Per il capogruppo del M5S in Consiglio regionale del Veneto, Jacopo Berti, «quello che è successo ha dell’incredibile, sono profondamente indignato in quanto vicepresidente della Commissione Sanità della Regine Veneto sento la responsabilità di fare tutto quanto in mio potere per scovare e punire gli autori di questa barbarie. Fare giustizia è doveroso per la dignità di questi pazienti, per il dolore dei loro parenti e per la tutela di una sanità, quella veneta, che non possiamo concedere venga macchiata da episodi del genere».

Secondo Vincenzo Riboni, primario del pronto soccorso del San Bortolo, «è stato solo un gioco e per fortuna tale è sempre rimasto. Nessuno ha fatto nulla di sbagliato e la salute e il benessere dei pazienti non sono mai stati compromessi. Rimane – ammette Riboni – un giudizio eticamente negativo di quanto è stato fatto, dal momento che simili gare non andrebbero né pensate né tantomeno messe per iscritto. Del resto il comportamento di pochi, che peraltro poi si sono pentiti, non inficia il buon lavoro di una equipe composta da almeno 90 persone, che hanno sempre dimostrato professionalità, qualità e umanità ai massimi livelli». 

Si tratta di una vicenda di estrema gravità, al di là del fatto che gli episodi siano effettivamente avvenuti o meno. Non appena ne siamo venuti a conoscenza ci siamo immediatamente attivati, portando avanti con determinazione una doppia azione» afferma il direttore generale dell’ULSS 6 Vicenza, Giovanni Pavesi. «Da una parte abbiamo indagato, incrociando date e orari della chat con le cartelle cliniche, per capire se ci sono stati dei comportamenti inappropriati, dei quali non abbiamo trovato riscontro – sottolinea -. Ciò nondimeno abbiamo aperto un procedimento disciplinare che si è concluso con rapidità, nei limiti di quelle che sono le prove raccolte.

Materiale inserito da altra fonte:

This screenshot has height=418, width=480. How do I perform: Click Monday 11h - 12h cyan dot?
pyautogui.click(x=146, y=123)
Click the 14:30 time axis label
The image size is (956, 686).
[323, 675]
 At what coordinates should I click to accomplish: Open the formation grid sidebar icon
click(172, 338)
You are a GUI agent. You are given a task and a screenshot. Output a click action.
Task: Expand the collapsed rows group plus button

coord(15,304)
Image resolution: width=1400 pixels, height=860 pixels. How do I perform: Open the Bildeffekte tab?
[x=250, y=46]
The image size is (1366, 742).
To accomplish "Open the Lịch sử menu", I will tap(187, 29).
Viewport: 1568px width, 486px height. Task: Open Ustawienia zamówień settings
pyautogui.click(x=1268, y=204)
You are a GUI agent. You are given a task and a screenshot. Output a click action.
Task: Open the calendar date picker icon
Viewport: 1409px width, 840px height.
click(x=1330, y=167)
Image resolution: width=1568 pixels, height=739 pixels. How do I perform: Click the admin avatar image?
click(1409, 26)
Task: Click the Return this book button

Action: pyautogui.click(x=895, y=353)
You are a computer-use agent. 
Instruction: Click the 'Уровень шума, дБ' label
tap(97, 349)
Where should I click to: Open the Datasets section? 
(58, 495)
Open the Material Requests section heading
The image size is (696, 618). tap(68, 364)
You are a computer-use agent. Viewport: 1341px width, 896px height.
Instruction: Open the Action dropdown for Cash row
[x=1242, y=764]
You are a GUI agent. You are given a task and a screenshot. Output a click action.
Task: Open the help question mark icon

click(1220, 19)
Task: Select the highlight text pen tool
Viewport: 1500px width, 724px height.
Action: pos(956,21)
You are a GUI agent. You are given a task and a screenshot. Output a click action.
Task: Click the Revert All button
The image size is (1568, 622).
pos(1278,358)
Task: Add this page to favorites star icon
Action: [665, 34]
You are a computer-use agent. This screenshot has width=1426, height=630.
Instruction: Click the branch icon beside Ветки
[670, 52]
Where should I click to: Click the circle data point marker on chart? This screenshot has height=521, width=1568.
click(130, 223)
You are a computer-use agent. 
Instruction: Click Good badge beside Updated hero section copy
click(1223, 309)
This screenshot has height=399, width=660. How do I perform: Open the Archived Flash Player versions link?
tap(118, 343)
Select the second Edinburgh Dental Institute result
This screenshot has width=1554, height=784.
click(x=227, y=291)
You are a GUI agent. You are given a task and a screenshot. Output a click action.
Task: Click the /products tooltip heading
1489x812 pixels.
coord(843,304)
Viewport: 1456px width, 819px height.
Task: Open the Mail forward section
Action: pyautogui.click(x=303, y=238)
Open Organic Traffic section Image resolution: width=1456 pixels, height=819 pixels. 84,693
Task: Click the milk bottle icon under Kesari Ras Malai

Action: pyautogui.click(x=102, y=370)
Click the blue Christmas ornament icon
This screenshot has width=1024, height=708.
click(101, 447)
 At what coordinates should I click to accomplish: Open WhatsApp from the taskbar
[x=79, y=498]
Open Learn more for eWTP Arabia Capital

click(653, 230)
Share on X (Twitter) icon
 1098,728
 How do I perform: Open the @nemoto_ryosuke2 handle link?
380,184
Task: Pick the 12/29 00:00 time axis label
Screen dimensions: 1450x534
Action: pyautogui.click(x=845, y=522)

Abbiamo inoltre trasmesso tutta la documentazione agli Ordini professionali competenti». Pavesi afferma che il suo pensiero «va innanzitutto ai cittadini e in particolare a quelli che possono essere stati oggetto della vicenda, ai quali vanno le scuse di tutta l’Azienda. A tutti i vicentini però voglio dire che possono e devono continuare ad avere fiducia nel Pronto Soccorso dell’Ospedale S. Bortolo – conclude – perché la superficialità di otto operatori non deve inficiare il lavoro quotidiano di uno staff composto da 21 medici, 50 infermieri e 21 operatori socio-sanitari».